The Congo Wars PDF Author: Doctor Thomas Turner
Publisher: Zed Books Ltd.
ISBN: 1848135033
Category : Political Science
Languages : en
Pages : 303

Book Description
Since 1996 war has raged in the Congo while the world has looked away. Waves of armed conflict and atrocities against civilians have resulted in over three million casualties, making this one of the bloodiest yet least understood conflicts of recent times. In The Congo Wars Thomas Turner provides the first in-depth analysis of what happened.
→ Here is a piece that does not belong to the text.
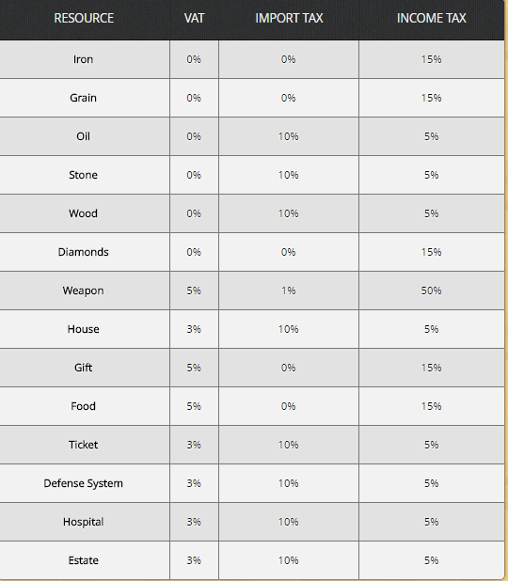Viewport: 508px width, 581px height.
Task: Click the INCOME TAX column header
Action: (431, 18)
The book describes a resource-rich region, suffering from years of deprivation and still profoundly affected by the shockwaves of the Rwandan genocide. Turner looks at successive misguided and self-interested interventions by other African powers, including Uganda, Angola, Zimbabwe and Namibia, as well as the impotence of United Nations troops. Cutting through the historical myths so often used to understand the devastation, Turner indicates the changes required of Congolese leaders, neighbouring African states and the international community to bring about lasting peace and security.

Congo

Congo PDF Author: David Van Reybrouck
Publisher:
ISBN: 9788807888731
Category : History
Languages : it
Pages : 688

Book Description


Historical Dictionary of Republic of the Congo

Historical Dictionary of Republic of the Congo PDF Author: John Frank Clark
Publisher: Scarecrow Press
ISBN: 0810849194
Category : History
Languages : en
Pages : 571

Book Description
Previously published as: Historical dictionary of the Democratic Republic of the Congo / by Emizet Franocois Kisangani and F. Scott Bobb. 2010.